For the data below, please report each line where the word "Will" is found.
====== The input
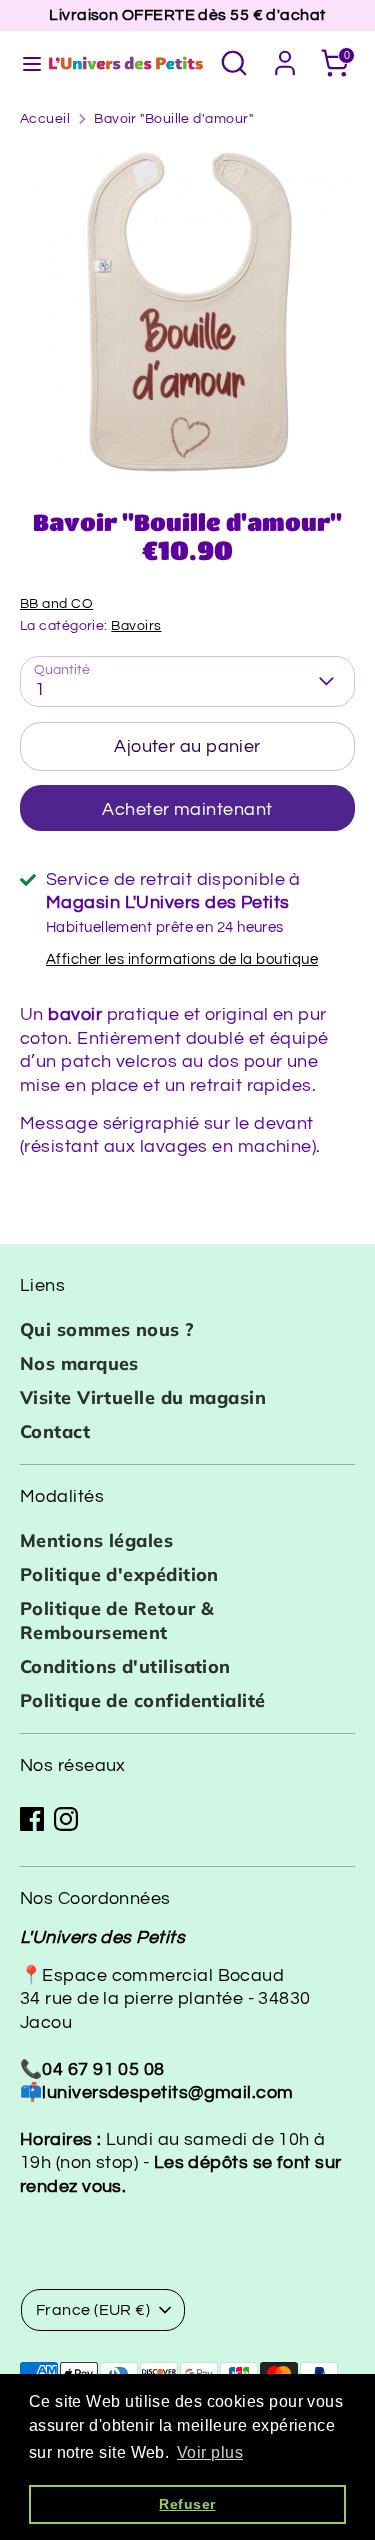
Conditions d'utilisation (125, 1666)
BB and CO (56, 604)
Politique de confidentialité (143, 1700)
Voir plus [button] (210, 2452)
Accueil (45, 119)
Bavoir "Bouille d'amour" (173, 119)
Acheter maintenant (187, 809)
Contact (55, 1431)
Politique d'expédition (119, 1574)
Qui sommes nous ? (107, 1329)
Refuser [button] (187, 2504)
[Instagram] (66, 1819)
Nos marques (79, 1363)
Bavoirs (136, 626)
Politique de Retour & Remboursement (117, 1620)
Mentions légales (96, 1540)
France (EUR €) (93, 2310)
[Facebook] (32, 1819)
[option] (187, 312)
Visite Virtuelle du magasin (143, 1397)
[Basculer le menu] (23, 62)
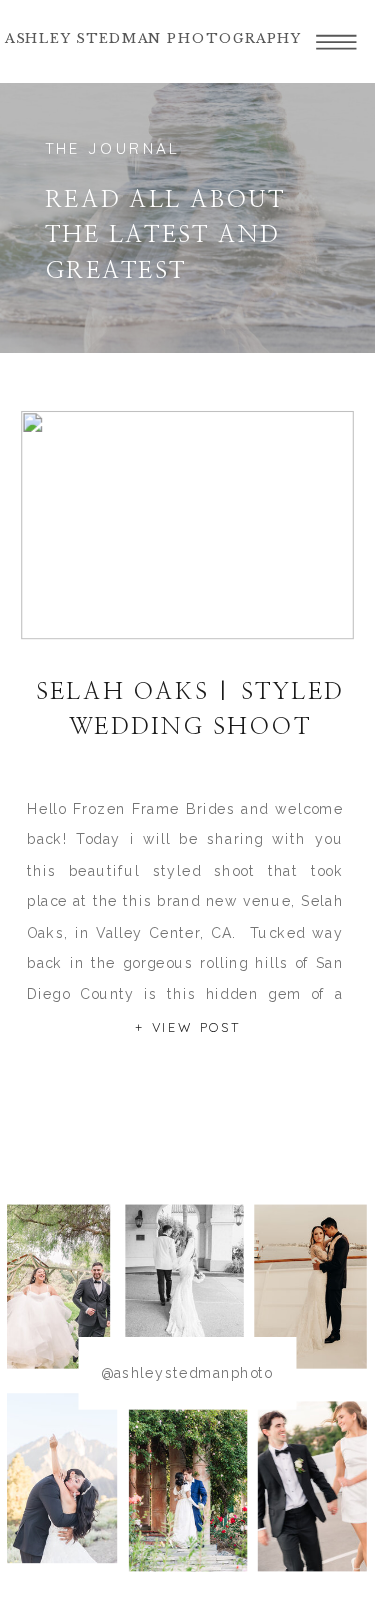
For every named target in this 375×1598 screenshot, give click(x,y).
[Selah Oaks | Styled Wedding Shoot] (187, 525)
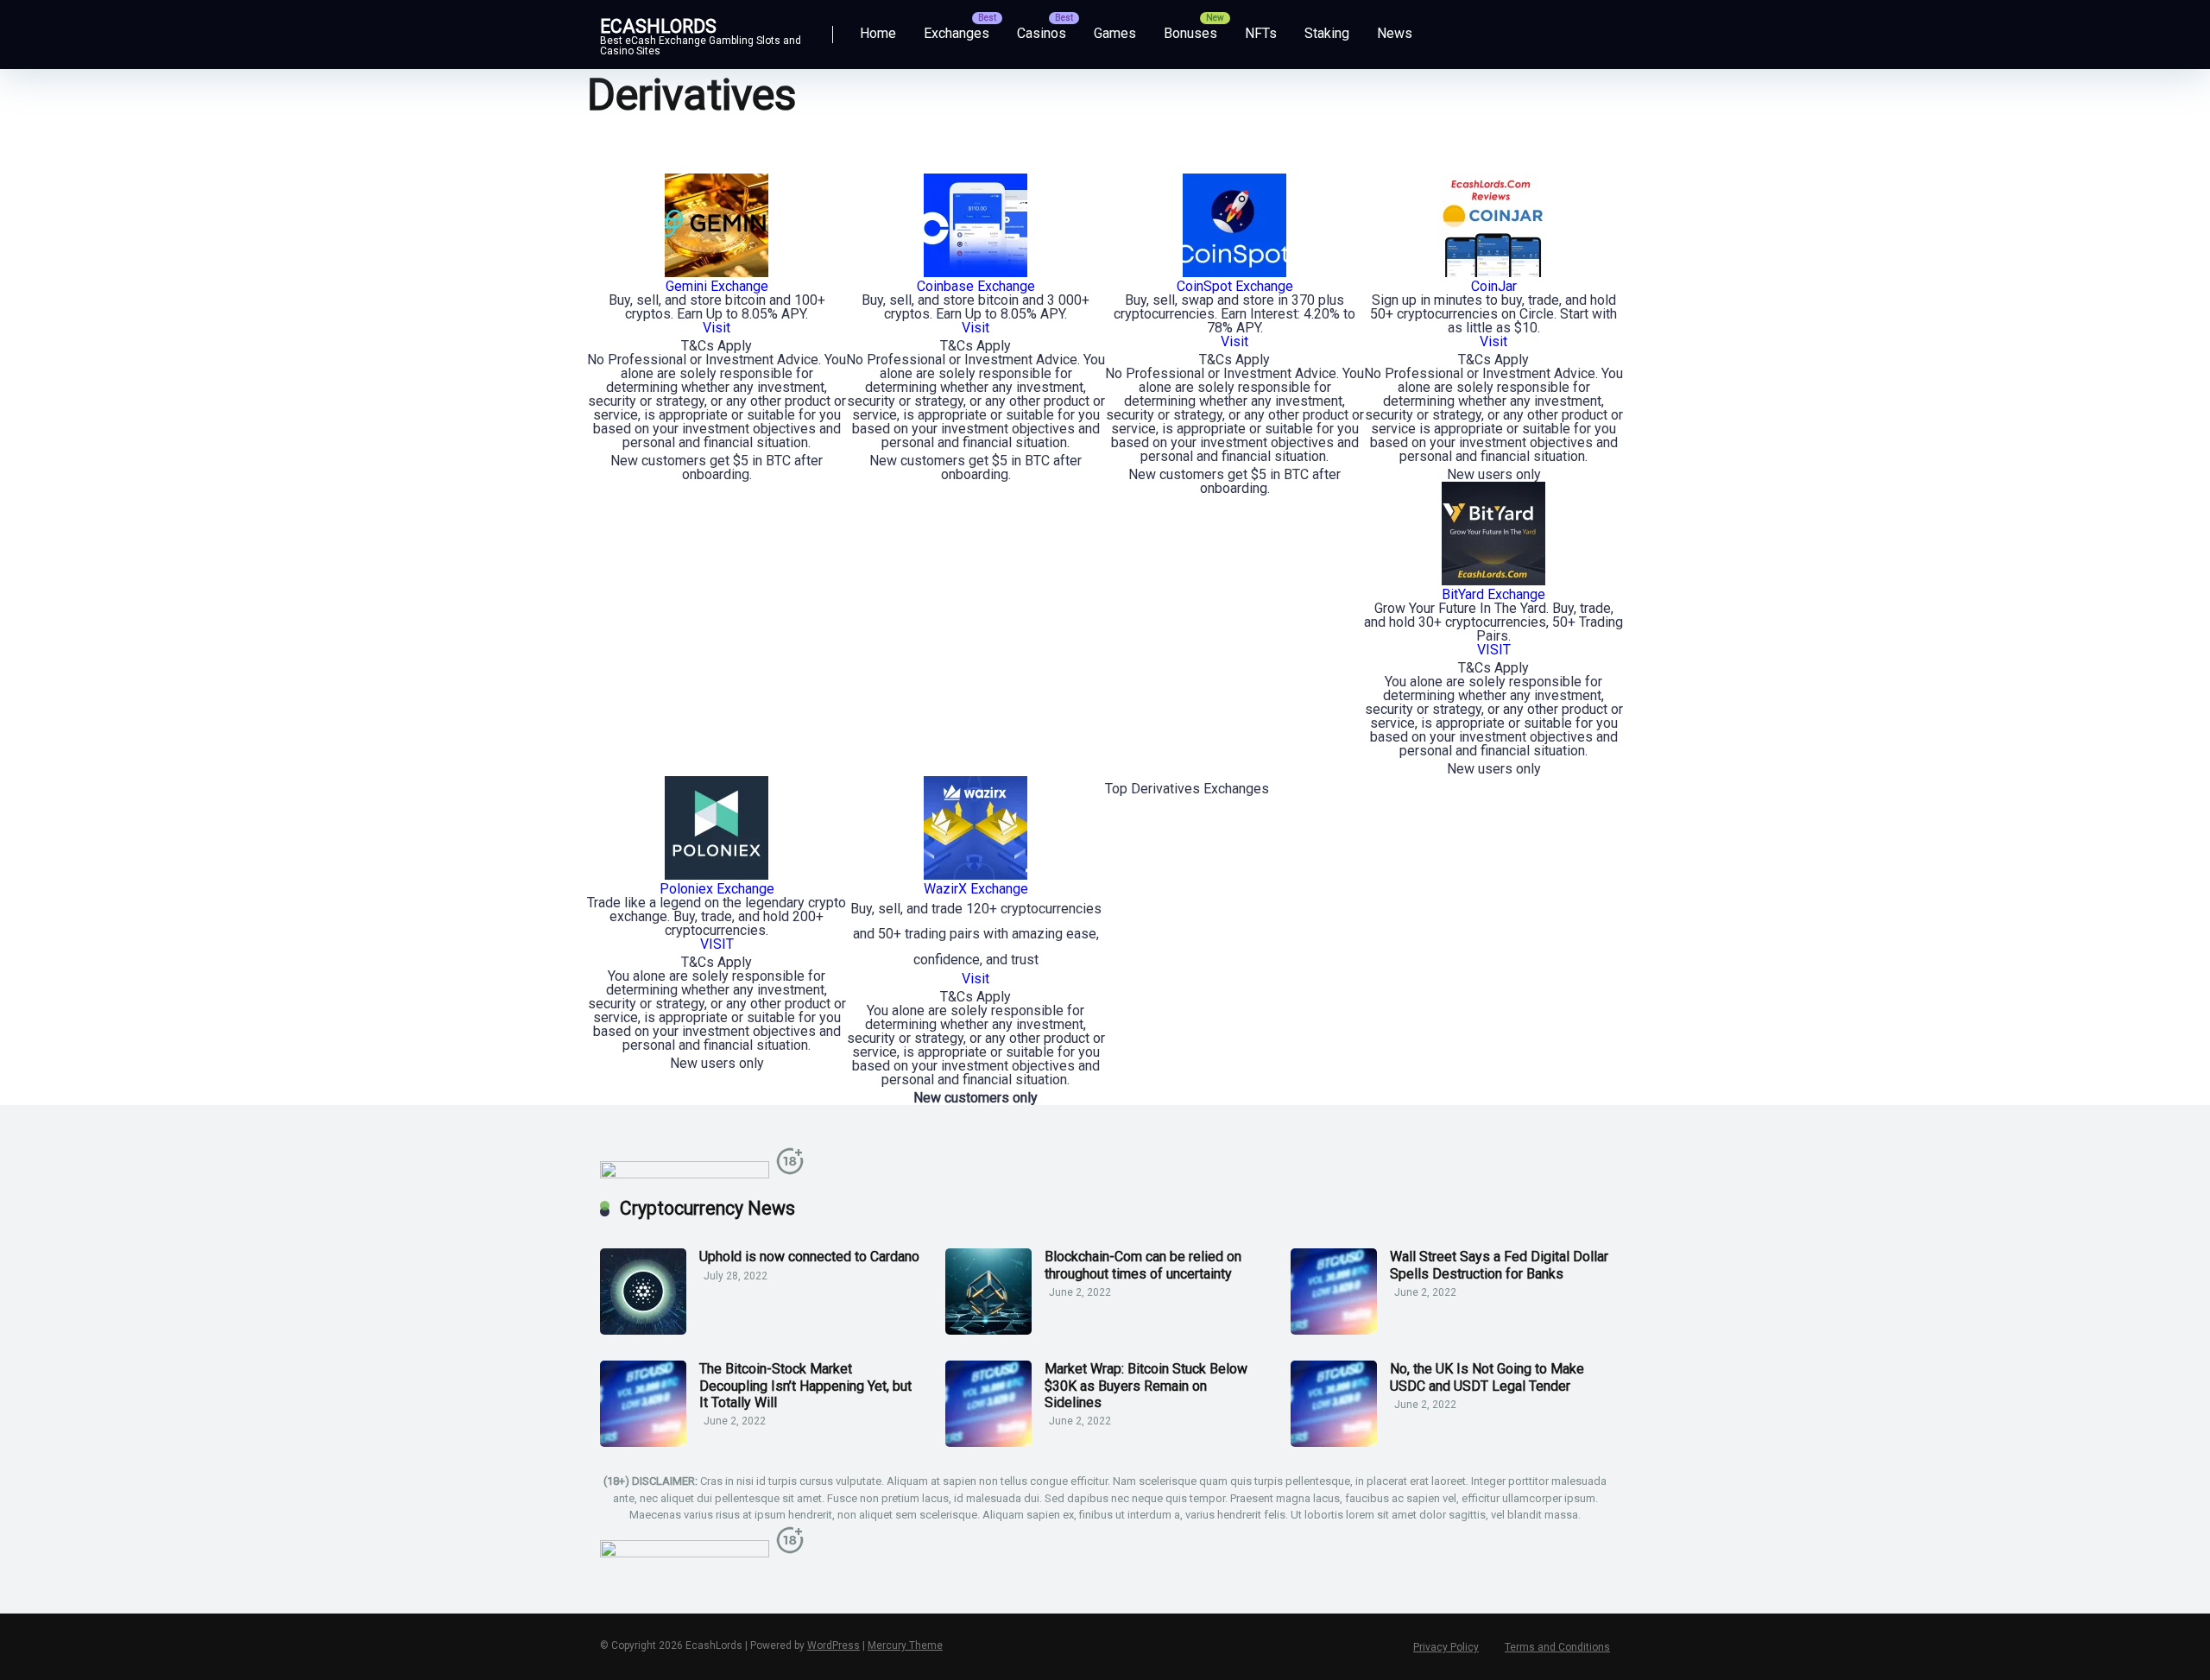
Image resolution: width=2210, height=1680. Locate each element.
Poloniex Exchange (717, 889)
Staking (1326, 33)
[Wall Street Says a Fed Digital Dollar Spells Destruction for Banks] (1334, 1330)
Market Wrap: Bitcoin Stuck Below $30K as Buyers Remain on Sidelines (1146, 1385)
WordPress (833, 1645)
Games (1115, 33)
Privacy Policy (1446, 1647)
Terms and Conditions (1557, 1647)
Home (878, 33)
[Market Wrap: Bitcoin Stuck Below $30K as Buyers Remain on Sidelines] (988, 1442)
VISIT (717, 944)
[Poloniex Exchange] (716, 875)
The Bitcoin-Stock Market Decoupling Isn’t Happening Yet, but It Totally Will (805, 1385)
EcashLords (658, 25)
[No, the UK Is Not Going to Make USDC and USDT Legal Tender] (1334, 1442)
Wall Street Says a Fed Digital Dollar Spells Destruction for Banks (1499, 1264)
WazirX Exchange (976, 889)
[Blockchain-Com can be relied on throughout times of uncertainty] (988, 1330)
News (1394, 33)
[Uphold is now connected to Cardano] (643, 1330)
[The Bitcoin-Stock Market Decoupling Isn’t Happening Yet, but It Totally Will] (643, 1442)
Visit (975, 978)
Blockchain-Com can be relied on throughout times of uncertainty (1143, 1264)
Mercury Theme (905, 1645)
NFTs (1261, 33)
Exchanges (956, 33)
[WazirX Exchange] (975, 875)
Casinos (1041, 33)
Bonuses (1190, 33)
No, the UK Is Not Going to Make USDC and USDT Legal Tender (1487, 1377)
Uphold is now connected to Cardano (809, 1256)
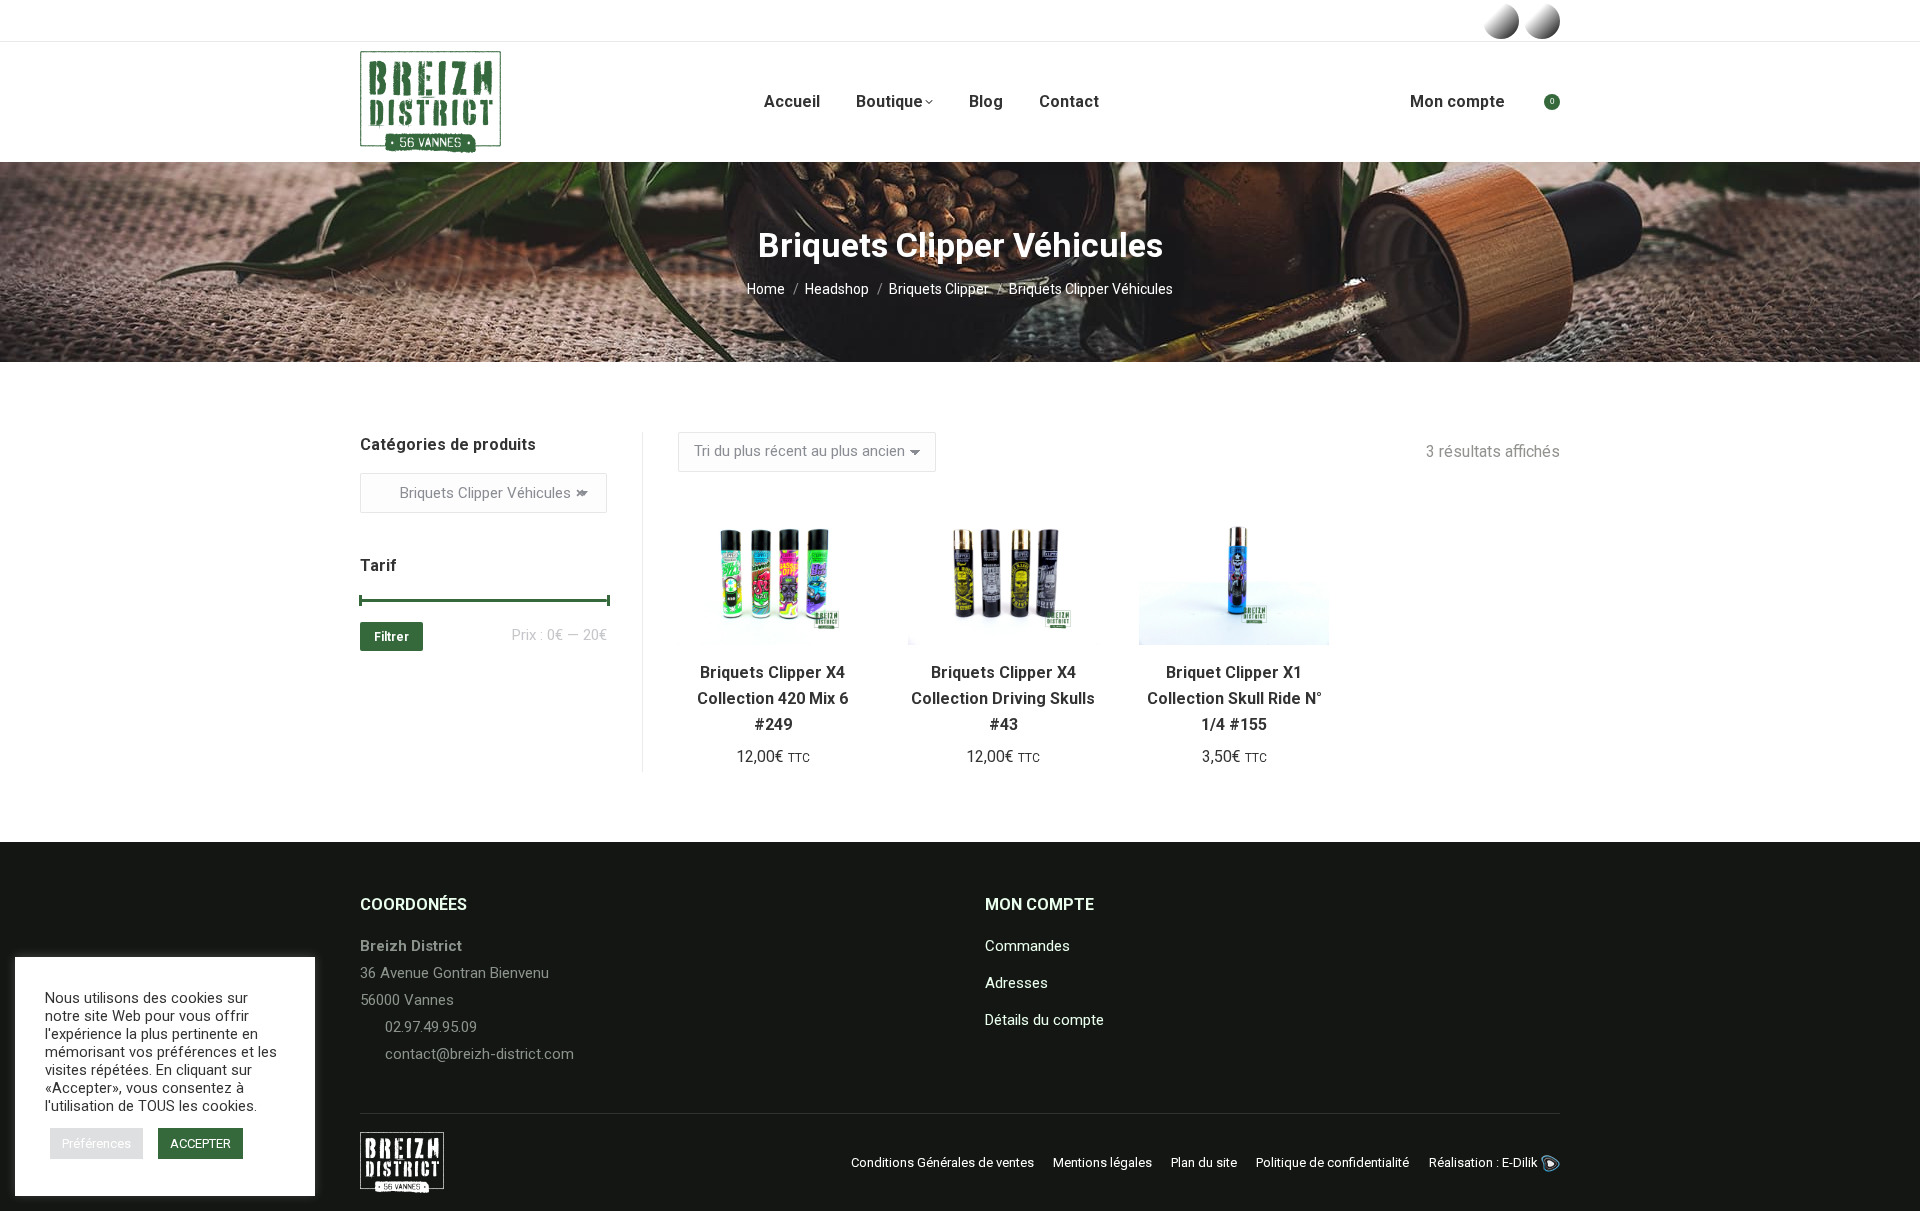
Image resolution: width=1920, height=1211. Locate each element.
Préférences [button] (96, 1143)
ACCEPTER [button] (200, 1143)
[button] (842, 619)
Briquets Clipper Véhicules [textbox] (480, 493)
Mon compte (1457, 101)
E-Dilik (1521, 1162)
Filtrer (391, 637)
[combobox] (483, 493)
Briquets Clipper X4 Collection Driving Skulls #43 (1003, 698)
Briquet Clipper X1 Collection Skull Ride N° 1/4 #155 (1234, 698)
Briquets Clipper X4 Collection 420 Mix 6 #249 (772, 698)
============
## Exercise result
The Bitcoin-Stock Market Decoupling Isn’t Happening Yet, but It Totally Will (805, 1385)
[The Bitcoin-Stock Market Decoupling Isn’t Happening Yet, but It Totally Will] (643, 1442)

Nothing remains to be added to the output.